The kernel density curve we get from kdeplot estimates the probability density function of the original distribution, but we can also estimate the cumulative distribution function by setting cumulative = True.

We used to be able to choose non-gaussian kernels for density estimate, but unfortunately it's no longer supported. If we want to use non-Gaussian kernels, we can either use statsmodels or scikit-learn.

For a comprehensive list of arguments for kdeplot, check out seaborn.kdeplot.

(c) Box Plot

The two methods above are good for visualizing the shape of the distribution, but not statistics such as median and outliers. If we want to visualize the "summary" statistics of a distribution and do not care about the shape, we can resort to box plots.

A box plot shows the "five-number summary" of a distribution, which includes the minimum, the first quartile (25% quantile), the median, the third quartile (75% quantile), and the maximum. It also marks the outliers separately.

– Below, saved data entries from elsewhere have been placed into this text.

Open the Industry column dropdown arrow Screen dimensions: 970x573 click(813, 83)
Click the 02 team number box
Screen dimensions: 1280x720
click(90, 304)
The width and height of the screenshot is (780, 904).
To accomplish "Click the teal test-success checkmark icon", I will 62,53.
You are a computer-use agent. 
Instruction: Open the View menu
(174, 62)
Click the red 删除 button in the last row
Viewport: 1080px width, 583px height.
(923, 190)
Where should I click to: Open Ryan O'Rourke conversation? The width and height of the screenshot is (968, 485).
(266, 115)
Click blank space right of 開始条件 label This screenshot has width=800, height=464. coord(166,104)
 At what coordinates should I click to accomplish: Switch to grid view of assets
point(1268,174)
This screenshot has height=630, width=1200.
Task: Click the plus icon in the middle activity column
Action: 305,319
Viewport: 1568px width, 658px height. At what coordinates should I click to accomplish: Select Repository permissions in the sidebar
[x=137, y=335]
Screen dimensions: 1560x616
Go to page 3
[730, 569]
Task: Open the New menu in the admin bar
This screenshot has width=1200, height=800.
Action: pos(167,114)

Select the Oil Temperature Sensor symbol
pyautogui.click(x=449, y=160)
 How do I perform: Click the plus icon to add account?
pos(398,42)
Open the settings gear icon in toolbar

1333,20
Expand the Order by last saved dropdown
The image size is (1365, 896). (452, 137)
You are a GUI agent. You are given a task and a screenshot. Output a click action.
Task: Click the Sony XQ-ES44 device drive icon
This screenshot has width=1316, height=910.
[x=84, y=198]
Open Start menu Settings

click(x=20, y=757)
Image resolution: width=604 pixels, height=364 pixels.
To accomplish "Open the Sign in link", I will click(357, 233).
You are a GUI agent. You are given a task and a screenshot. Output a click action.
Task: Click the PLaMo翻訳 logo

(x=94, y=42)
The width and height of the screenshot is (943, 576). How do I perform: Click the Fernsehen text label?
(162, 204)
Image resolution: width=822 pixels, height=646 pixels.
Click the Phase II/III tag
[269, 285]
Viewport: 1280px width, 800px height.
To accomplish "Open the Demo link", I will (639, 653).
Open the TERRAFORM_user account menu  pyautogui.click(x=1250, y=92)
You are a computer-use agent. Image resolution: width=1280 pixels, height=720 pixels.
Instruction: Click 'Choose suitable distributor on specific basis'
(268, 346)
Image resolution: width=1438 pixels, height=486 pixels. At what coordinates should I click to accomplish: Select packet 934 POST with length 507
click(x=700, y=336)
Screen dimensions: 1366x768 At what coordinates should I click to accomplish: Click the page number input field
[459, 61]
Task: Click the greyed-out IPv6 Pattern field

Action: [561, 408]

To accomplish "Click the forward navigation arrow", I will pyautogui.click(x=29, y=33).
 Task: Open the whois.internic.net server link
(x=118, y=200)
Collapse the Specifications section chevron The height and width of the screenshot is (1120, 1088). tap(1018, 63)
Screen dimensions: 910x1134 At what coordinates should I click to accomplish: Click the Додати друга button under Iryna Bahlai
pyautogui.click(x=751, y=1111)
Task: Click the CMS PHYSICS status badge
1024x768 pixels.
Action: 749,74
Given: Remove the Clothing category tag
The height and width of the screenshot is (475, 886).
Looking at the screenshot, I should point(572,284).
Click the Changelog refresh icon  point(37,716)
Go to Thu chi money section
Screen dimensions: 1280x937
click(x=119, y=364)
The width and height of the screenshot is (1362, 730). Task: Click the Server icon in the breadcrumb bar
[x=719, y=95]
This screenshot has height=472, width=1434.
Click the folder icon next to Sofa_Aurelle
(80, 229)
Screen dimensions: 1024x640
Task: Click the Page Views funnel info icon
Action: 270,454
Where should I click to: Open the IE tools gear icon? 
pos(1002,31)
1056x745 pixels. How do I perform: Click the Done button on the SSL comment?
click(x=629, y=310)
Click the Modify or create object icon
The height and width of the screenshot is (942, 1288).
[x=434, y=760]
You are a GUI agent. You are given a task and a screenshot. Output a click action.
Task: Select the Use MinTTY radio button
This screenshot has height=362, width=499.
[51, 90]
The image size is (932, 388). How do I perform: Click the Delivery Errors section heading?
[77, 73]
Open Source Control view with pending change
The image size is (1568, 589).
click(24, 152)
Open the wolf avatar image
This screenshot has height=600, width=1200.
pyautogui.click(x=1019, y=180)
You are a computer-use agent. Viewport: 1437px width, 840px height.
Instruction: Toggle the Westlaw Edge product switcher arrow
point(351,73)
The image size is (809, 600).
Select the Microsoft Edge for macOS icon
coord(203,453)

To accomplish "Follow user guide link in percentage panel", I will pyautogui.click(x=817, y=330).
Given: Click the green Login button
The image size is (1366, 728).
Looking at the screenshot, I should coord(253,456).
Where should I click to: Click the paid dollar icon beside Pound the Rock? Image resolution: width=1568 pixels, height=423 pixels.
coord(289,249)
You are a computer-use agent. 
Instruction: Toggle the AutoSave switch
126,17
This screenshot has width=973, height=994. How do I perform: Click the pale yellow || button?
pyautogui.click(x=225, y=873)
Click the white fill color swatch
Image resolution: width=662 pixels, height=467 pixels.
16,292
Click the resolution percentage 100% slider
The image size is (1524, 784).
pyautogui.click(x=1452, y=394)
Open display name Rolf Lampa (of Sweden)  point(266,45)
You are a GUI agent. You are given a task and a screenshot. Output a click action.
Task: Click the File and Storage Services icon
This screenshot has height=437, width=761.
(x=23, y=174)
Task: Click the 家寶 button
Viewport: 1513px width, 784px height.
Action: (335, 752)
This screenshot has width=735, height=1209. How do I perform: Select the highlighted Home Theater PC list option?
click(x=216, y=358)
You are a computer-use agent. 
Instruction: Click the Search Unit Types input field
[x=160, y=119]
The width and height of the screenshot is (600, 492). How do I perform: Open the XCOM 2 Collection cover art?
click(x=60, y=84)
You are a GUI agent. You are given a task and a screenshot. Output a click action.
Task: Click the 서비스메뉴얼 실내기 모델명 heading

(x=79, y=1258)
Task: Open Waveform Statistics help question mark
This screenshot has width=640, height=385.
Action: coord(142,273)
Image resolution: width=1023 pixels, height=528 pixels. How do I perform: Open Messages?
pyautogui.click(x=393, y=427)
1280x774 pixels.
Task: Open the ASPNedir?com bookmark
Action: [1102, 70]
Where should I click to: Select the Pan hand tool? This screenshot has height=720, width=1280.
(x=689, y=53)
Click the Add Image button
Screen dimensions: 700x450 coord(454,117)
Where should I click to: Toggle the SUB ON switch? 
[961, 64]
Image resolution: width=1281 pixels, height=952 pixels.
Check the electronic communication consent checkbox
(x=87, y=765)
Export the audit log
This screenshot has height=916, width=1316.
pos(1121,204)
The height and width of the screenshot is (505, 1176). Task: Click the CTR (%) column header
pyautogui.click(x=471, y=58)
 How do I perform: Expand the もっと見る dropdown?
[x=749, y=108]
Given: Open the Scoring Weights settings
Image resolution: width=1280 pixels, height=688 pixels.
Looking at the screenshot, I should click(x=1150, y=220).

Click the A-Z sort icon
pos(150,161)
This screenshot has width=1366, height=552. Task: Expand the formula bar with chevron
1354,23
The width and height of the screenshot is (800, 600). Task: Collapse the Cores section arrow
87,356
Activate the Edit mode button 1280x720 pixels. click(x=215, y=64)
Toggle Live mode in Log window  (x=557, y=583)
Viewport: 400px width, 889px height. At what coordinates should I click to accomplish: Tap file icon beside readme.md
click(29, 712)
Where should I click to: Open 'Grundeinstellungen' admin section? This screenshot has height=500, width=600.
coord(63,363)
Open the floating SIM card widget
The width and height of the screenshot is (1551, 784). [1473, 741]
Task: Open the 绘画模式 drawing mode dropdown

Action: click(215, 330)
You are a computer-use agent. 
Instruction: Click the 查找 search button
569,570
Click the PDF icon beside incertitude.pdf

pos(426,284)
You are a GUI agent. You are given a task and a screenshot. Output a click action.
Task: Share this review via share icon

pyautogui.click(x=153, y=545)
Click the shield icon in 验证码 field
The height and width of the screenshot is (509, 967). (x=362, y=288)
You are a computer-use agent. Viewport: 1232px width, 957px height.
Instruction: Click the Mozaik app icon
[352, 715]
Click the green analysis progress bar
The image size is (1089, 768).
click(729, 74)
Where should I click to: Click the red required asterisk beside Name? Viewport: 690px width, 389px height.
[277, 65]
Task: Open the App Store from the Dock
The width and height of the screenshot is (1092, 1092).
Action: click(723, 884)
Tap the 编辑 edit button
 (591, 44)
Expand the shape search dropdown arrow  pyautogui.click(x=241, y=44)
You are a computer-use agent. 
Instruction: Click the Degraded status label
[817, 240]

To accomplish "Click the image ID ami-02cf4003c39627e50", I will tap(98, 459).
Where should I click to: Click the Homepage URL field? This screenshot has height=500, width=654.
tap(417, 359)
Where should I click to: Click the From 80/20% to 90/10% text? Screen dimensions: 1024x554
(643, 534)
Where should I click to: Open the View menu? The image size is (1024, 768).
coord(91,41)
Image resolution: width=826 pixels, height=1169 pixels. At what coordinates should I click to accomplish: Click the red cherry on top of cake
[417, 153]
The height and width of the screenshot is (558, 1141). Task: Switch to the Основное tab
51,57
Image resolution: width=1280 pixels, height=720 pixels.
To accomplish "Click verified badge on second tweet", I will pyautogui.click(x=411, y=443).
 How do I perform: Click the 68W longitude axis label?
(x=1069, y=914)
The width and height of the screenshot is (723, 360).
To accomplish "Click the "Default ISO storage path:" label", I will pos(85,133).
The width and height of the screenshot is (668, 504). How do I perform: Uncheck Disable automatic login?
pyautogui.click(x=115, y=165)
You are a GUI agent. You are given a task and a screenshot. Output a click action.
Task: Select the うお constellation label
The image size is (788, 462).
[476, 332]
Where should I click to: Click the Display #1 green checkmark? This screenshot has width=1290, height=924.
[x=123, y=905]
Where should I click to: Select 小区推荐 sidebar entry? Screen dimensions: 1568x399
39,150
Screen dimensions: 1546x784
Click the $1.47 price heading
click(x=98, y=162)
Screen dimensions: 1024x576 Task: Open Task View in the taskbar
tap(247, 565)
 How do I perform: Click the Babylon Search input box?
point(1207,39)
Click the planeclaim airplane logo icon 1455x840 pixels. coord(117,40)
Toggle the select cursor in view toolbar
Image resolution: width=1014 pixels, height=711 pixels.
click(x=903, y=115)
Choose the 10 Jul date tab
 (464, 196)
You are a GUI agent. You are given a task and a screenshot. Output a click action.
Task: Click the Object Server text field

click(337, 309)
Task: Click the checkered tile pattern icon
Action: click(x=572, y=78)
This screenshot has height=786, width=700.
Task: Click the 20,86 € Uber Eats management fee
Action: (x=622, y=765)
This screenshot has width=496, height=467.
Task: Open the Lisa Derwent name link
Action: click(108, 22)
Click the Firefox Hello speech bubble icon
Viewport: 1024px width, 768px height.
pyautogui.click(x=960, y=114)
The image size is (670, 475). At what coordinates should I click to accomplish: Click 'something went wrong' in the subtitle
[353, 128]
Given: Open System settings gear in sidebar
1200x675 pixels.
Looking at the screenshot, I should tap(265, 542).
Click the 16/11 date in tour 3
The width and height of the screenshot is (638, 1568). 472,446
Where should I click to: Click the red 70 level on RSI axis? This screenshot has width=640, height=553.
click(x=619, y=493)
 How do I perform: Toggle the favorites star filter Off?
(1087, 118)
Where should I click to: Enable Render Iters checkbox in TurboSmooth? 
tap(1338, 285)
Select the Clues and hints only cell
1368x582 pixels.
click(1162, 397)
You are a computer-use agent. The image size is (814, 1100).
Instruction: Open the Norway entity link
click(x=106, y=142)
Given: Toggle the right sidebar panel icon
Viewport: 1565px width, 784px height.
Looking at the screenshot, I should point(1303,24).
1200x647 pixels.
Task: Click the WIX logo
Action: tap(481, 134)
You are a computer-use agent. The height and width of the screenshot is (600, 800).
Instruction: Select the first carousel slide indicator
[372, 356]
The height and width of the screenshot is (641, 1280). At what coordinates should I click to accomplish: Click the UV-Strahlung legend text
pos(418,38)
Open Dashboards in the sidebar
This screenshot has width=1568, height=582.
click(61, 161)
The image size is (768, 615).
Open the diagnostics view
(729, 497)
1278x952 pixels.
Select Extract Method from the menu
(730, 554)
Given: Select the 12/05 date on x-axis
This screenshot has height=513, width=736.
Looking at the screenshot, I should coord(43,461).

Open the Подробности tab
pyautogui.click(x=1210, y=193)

In the plot above, the line inside the box is the median. The left and right edge of the box is the first and third quartile, respectively. The two lines extending out from the box are called whiskers. The endpoint of the left whisker is either the minimum value, or Q1 - 1.5IQR (the first quartile minus 1.5 times the interquartile range), in other words the minimum value that is not considered an outlier. Similarly, the endpoint of the right whisker is either the maximum value, or Q3 + 1.5 IQR. The points outside the whiskers are outliers.

We can flip the box plot easily by specifying the data as argument y, instead of x. Needless to say, we can change the color of the box using color.

For a comprehensive list of arguments for boxplot, check out seaborn.boxplot.

(d) Strip Plot

A strip plot is a variation of a dot plot, which plots every single observation. The density of a value is visualized as the literal density of points on the plot at a given x value. The x-coordinate of each point is its value of variable on the x-axis, but the y-coordinate is meaningless. The points are spread out on the y-axis only to make the points overlap less.

We can control how spread out the points are by setting the jitter argument. jitter = 0 means no spread at all, in this case it means all points will be on the same horizontal line. jitter = 1 or jitter = True is the default value used. Any other value in range [0, 1) represents the amount of jitter, so larger value means points that are more spread out.

A strip plot alone doesn't contain much information. However, we can overlay it on a box plot as a complement, since a box plot does not visualize density. In the plot below, the color and transparency of the points in the strip plot are changed using color and alpha so that we can still see the box plot.

We can still flip the coordinates of a strip plot by specifying the data as the y argument.

For a comprehensive list of arguments for stripplot, check out seaborn.stripplot.

(e) Swarm Plot

A swarm plot is similar to a strip plot, but it spreads the points out more at values with higher densities. Note that swarm plots are extremely unscalable. In the code below, we only plot the first 300 observations. If we include more points than can be placed on the plot, we will receive a warning to either decrease the point size or use a strip plot instead. We can control the point size using the size argument.

We can flip the coordinates of a swarm plot or overlay it on top of a box plot using the same methods mentioned earlier.